Sep. 5, 2021 11:37 am, Updated: Sep. 6, 2021 9:34 am
Before plunging into a week of hype, hoop-dee-doo and hot gas about you-know-what, these numbers are presented for your consideration:
In its last seven Big Ten football games, Ohio State has seven wins and has outscored its opponents by an average of 20.4 points per game. Pretty dominant, no?
In its last seven Big Ten football games, Iowa has seven wins and has outscored its opponents by an average of 22.7 points per game.
Pretty dominant, no?
This may be one of those things that we weren’t fully aware of until it was well underway. Namely, Iowa may be playing some of its finest football of Kirk Ferentz’s 23 years as head coach, and it didn’t start with its 34-6 rout of Indiana Saturday.
When the Hawkeyes went 12-0 in the 2015 regular season, they outscored foes by 14.2 points per game and that was skewed by a 62-16 waltz over North Texas. Five of those victories were by one score.
When Iowa won its first nine games in 2009 on the way to an Orange Bowl triumph, the average margin of victory in that stretch was 9.9 points. Four of those wins were by three points or less.
The Hawkeyes went 10-3 and won their last four games in 2019, you know. They started 2020 with losses of four points at Purdue and one point to Northwestern, then unleashed the beast against everyone left in their path.

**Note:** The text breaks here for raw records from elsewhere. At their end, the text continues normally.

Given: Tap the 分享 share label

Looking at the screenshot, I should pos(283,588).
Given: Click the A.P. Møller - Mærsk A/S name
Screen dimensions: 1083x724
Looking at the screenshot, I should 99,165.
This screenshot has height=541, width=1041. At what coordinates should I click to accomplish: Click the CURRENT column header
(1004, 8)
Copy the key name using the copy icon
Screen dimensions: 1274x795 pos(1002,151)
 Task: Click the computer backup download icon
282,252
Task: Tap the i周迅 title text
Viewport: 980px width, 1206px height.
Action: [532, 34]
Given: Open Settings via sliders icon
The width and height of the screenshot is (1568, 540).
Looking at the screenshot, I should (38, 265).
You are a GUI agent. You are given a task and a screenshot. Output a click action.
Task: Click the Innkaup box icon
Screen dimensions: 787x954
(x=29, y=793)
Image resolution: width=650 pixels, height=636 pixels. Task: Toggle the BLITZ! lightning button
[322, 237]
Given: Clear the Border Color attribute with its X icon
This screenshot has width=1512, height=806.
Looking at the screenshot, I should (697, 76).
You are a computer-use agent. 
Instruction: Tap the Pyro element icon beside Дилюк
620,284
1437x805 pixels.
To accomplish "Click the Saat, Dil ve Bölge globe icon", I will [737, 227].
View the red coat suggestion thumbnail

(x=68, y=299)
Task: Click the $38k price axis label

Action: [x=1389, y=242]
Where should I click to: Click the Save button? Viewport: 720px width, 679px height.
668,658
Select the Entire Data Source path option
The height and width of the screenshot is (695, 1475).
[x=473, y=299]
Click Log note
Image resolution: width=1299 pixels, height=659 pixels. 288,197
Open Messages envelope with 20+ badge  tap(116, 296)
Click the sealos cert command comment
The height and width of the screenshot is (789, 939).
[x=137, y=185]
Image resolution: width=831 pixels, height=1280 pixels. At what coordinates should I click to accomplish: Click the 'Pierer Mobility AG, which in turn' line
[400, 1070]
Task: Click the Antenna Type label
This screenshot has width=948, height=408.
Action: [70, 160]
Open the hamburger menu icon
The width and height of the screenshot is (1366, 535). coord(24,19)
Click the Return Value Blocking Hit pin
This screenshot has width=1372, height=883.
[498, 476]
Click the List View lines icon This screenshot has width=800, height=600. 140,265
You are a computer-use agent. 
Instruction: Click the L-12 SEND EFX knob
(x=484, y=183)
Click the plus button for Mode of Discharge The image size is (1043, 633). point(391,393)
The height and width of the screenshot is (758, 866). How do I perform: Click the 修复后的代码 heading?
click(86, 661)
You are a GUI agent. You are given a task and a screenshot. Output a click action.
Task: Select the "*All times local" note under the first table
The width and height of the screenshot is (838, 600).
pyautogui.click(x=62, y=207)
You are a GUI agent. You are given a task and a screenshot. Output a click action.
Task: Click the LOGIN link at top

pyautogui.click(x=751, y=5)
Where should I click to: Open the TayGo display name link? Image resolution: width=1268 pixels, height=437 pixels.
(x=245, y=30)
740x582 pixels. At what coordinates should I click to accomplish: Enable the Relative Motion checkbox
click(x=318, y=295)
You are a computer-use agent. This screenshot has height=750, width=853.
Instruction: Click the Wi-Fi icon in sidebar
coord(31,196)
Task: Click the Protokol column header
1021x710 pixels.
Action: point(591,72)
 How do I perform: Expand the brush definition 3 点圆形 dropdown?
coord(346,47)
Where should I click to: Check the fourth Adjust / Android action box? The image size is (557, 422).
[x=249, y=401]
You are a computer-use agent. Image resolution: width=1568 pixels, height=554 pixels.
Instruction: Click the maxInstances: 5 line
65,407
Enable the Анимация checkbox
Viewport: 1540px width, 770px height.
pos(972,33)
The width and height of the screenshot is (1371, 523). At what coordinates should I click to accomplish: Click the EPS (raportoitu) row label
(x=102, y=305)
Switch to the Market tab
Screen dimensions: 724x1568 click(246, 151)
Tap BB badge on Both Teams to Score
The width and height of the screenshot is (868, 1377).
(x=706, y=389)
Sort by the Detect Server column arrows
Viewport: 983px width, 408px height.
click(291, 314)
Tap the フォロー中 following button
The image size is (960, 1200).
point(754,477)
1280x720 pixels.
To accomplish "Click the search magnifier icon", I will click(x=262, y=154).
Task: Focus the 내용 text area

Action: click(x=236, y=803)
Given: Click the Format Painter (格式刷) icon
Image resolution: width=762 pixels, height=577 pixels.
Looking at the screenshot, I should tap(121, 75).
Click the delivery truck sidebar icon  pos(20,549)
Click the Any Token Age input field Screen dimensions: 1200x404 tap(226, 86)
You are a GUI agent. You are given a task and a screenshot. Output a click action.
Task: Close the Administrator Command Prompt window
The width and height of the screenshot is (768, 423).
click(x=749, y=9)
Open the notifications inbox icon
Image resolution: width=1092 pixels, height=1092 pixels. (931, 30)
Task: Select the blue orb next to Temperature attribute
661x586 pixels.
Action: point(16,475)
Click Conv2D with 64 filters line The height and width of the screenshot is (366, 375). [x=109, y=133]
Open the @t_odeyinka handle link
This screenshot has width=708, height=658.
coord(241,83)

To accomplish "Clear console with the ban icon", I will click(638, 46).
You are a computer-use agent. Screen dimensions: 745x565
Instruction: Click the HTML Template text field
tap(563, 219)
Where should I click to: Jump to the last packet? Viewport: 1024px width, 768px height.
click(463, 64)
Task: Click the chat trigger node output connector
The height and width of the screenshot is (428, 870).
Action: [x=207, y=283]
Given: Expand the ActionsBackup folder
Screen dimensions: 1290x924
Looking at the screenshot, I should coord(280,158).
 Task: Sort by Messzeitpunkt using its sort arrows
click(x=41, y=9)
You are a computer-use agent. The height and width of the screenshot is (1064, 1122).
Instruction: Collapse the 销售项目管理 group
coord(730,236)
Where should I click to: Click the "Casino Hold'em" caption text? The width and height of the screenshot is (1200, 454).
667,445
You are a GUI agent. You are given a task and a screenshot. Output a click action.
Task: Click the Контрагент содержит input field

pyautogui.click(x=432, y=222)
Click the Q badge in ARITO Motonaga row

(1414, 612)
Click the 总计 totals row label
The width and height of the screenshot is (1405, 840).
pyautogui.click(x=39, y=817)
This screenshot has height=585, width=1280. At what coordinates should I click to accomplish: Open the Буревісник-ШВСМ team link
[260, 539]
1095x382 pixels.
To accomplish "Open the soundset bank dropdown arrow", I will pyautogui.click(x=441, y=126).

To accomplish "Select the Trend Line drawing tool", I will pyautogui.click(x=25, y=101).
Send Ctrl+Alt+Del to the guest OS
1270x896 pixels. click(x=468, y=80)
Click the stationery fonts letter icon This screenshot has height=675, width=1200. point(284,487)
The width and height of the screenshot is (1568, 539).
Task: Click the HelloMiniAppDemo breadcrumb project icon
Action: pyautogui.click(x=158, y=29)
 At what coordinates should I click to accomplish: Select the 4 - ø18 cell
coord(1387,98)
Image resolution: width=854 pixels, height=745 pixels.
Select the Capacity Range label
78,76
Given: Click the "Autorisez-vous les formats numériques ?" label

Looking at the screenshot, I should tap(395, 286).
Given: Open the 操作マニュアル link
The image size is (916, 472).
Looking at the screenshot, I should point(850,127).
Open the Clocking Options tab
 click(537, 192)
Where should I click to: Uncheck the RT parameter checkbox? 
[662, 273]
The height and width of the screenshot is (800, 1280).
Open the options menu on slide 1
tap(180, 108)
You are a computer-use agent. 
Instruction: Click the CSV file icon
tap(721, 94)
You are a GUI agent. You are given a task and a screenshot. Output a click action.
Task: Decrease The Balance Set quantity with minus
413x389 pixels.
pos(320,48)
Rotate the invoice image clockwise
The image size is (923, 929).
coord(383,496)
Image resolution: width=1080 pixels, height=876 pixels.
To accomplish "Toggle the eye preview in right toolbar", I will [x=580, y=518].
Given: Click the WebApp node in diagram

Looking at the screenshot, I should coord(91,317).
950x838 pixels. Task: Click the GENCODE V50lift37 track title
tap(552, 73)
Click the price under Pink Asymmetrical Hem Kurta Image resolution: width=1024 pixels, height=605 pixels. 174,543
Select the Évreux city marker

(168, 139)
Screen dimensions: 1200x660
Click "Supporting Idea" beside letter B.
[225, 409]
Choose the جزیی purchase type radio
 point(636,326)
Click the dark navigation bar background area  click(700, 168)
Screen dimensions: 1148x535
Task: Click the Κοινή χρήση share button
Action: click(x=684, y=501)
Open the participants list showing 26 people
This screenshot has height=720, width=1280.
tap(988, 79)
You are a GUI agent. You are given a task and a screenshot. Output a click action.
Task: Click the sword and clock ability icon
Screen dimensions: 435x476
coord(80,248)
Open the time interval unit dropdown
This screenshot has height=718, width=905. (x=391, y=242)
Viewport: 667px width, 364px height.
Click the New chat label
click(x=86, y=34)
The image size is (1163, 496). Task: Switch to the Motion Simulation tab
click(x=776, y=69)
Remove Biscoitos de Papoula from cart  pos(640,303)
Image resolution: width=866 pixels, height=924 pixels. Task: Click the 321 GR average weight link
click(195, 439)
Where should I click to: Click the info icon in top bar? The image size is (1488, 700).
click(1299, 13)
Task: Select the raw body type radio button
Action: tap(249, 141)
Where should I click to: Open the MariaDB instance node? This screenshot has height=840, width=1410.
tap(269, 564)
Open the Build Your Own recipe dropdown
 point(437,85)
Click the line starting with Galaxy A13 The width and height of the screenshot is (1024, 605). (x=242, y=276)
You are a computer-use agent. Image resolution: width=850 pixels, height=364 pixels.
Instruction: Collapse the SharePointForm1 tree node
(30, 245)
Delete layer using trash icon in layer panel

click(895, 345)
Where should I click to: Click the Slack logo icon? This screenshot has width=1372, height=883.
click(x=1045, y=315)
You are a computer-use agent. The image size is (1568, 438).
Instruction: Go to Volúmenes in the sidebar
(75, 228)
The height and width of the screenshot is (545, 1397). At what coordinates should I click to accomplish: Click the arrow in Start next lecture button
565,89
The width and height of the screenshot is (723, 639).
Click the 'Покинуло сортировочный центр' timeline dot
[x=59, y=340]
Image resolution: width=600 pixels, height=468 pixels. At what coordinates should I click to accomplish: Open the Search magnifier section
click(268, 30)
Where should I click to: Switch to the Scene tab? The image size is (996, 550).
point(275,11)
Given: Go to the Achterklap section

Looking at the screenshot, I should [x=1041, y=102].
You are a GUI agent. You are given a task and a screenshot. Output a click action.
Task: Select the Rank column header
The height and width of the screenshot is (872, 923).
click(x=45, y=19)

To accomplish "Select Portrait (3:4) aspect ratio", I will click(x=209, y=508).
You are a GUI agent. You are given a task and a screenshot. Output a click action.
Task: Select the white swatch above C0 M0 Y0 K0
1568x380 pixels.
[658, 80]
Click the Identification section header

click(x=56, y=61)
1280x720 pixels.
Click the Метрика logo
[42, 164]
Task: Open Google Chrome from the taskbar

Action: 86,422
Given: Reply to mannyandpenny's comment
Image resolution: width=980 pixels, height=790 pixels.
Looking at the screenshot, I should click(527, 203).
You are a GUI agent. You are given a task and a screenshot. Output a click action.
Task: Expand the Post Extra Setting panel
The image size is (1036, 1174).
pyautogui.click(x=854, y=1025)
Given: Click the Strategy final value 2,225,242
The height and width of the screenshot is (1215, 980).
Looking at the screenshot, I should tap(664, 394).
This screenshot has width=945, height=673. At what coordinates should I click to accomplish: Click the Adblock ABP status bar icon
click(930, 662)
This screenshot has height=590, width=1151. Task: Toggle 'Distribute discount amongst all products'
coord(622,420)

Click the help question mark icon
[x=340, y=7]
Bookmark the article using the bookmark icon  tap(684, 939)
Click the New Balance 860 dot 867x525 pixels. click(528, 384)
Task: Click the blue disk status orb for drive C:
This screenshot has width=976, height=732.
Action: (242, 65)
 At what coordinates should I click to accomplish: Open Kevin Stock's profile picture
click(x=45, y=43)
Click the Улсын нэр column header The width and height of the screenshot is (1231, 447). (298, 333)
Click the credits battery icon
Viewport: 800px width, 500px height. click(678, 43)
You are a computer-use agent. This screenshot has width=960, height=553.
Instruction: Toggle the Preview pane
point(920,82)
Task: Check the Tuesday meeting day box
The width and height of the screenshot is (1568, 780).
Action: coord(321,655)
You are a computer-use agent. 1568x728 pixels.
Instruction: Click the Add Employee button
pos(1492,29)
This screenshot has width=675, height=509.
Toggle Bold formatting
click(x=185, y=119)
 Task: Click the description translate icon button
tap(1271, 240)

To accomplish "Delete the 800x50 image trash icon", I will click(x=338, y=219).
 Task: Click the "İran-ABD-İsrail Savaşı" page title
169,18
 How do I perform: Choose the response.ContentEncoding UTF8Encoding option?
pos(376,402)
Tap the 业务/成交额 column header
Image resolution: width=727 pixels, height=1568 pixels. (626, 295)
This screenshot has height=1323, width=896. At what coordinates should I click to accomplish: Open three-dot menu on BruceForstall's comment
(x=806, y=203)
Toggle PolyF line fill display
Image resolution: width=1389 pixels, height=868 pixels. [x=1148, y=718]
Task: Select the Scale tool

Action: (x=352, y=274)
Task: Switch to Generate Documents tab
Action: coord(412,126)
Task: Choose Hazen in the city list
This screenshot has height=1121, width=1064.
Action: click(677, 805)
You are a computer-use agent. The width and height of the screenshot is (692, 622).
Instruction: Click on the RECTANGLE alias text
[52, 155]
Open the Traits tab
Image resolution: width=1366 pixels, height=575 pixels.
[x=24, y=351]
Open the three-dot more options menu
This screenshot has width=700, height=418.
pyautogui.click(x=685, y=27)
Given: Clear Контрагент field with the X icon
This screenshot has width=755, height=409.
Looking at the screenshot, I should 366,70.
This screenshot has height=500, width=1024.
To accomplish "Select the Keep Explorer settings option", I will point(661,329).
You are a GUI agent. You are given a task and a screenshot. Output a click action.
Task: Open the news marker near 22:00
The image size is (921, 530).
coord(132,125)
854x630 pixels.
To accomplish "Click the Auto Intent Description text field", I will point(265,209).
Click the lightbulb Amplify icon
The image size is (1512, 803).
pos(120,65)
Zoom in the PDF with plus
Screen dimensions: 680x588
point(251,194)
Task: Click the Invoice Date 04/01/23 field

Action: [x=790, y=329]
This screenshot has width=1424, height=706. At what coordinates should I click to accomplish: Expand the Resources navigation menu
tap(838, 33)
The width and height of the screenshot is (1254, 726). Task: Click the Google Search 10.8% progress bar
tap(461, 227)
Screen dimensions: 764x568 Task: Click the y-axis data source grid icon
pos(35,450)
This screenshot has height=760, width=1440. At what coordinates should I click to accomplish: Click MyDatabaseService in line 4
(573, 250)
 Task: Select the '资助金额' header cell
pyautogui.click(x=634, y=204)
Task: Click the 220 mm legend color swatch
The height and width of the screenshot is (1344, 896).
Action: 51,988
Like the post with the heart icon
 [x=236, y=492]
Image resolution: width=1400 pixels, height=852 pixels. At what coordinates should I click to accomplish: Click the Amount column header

So that’s a 19-5 record since 2019, with no loss by more than a touchdown and 22 of the 24 opponents from Power Five conferences, Oh, there also was a 49-24 Holiday Bowl shellacking of USC.
In fact, the Hawkeyes won their last three games in 2018 including an Outback Bowl win over Mississippi State, so that’s 22 of the last 27.
The latest Iowa triumph was over an Indiana club ranked 17th, a spot higher than the Hawkeyes. Can you say “miscalculation?”
After several teams ranked ahead of Iowa fell in Week 1, the AP poll that comes out Tuesday will have the Hawkeyes up several spots from their preseason No. 18 ranking. If Iowa State slips from its No. 7 position, it won’t slip much.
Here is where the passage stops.